As usual, everything was beautifully fucked up. Honey was a godsblessed menace, the Dungeon was trying to kill them both, and Tanya had nowhere she’d rather be.
They hadn’t fought a bonehound Elite on their current Layer, which meant that they were taking things seriously—as seriously as they ever took it, some people might say, but those people were fuckwads, assholes, and idiots. They were taking it completely seriously, and anyone who disagreed could feel free to say that to Tanya’s metal-clad, impeccably-muscled ass.
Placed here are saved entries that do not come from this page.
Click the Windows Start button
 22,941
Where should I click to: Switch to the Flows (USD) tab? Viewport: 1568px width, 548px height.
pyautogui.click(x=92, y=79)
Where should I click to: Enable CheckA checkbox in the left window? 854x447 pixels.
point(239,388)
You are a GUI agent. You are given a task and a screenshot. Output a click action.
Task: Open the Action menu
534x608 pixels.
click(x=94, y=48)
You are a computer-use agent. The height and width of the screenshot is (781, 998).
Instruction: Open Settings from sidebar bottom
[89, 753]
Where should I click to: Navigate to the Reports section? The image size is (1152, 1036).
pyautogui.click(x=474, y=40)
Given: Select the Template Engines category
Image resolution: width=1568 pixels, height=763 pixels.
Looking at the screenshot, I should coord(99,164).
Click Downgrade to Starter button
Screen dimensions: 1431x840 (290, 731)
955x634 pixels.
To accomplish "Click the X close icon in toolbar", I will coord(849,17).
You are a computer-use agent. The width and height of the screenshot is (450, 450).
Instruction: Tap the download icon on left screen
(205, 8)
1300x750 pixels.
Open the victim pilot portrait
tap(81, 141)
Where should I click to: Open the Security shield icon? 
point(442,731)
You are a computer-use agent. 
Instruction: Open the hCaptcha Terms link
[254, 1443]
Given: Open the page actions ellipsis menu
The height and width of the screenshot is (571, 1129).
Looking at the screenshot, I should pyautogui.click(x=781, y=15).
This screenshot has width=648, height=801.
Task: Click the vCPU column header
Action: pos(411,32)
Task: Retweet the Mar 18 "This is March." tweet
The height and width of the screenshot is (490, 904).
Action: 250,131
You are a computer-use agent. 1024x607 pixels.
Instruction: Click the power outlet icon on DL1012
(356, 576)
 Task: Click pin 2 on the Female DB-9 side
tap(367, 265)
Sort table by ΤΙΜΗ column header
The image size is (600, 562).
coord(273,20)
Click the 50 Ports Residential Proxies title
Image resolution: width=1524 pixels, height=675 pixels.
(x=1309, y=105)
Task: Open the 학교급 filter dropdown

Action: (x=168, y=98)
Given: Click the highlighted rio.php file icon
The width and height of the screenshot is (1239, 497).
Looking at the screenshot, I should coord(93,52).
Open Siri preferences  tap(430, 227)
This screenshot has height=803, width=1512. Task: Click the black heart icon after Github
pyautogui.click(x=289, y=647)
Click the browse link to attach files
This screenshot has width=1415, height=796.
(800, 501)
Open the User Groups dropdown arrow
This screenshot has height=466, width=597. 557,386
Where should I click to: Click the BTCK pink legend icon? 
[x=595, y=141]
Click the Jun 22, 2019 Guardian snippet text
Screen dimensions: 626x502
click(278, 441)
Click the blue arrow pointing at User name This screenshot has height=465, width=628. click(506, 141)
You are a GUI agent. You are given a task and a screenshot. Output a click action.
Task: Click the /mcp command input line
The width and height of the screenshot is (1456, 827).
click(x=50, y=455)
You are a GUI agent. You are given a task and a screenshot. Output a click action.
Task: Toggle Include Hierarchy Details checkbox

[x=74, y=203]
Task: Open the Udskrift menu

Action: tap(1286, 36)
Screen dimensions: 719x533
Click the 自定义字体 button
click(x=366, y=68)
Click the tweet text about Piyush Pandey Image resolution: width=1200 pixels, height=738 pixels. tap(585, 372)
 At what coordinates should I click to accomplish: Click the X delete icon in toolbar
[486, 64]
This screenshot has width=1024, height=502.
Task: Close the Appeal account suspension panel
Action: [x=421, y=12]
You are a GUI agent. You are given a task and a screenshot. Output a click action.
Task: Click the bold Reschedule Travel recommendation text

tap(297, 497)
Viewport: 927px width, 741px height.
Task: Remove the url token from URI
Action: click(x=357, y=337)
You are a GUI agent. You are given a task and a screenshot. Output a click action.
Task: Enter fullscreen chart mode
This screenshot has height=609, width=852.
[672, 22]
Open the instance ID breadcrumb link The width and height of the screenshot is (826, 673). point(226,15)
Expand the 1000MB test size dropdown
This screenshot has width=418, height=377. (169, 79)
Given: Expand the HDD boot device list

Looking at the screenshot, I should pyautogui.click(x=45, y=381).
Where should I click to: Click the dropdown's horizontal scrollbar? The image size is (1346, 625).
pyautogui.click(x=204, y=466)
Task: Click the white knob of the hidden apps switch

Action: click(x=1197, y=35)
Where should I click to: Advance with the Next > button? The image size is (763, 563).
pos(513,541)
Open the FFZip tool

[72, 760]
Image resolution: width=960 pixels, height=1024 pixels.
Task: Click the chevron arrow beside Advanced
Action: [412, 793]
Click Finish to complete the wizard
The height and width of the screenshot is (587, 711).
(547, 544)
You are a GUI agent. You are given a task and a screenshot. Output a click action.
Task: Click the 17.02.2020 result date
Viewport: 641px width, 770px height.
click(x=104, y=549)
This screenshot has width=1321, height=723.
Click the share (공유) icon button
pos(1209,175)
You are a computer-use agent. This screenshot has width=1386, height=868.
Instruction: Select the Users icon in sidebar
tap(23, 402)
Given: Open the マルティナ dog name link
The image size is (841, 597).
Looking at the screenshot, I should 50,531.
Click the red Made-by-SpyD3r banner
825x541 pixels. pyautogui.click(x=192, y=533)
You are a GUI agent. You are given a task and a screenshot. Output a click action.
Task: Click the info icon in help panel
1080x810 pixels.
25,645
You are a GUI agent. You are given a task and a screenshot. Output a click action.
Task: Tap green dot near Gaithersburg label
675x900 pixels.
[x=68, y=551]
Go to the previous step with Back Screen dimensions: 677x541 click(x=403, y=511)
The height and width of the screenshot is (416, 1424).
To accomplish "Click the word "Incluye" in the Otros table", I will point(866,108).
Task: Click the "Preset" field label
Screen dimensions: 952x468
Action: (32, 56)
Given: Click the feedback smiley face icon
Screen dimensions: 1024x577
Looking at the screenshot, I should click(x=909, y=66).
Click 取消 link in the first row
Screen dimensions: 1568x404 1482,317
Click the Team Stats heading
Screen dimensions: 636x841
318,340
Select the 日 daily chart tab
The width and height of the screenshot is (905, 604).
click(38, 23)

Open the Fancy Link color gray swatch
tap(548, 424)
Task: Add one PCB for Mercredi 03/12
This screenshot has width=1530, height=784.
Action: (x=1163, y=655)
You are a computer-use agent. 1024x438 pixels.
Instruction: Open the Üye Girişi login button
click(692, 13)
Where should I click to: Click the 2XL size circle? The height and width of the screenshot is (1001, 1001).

Honey’s sparkweb is on point, she thought to herself absently as she approached the bonehound at a leisurely, loping run. If I know her, and heh, I do know her, she’ll be packing the heat down for a proper blast.
Theirs was not a complicated strategy, and Tanya put her side of the formula into play immediately. She begrudgingly hefted her two-handed sword, the cursed artifact she’d picked up a few chambers before, and charged the bonehound with it as though it were a lance. Her feet pounded against the hard-packed sand of the arena chamber’s floor, the chanted background music pushed to the side to avoid being influenced by its rhythm just in case the bonehound could take advantage of that.
Awareness of Honeydew dropped out of her mind, filing her presence as a given and her contributions to the fight as simply part of the assumptions of combat. The mass of shadowy figures that rose out of the ground were flickering out of existence from the web of lightning as fast as they appeared, and they weren’t lasting any longer with every second that came by, so there was nothing to pay attention there—Honeydew would outpace their growth until she blew her mind apart with pleasure or her heart stopped from electrical shocks, and there was nothing else that Tanya needed to be concerned with.
The bonehound rose to its full height as she approached it, skeletal paws spreading out on the sands for balance and leaving distinctly full-paw-shaped indents in the ground. Aura or effector, she noted, and then she caught the flickers of displaced and disturbed air around the Elite’s haunches and joints.
So forewarned, she was able to hurl her body to the side when the hound charged her, aiming for a shoulder-check even as it whipped its hammer-tipped, blade-sharp tail around to cut her off. Her feet skidded on the ground despite the increased traction that Honey was providing her with somehow—Tanya understood very little of the arcane theory behind it, only that it had something to do with friction being a kind of attraction, which was a very Honeydew thing to say—but she kept her balance, if barely, long enough to get the sword angled perfectly to intercept the tail-strike.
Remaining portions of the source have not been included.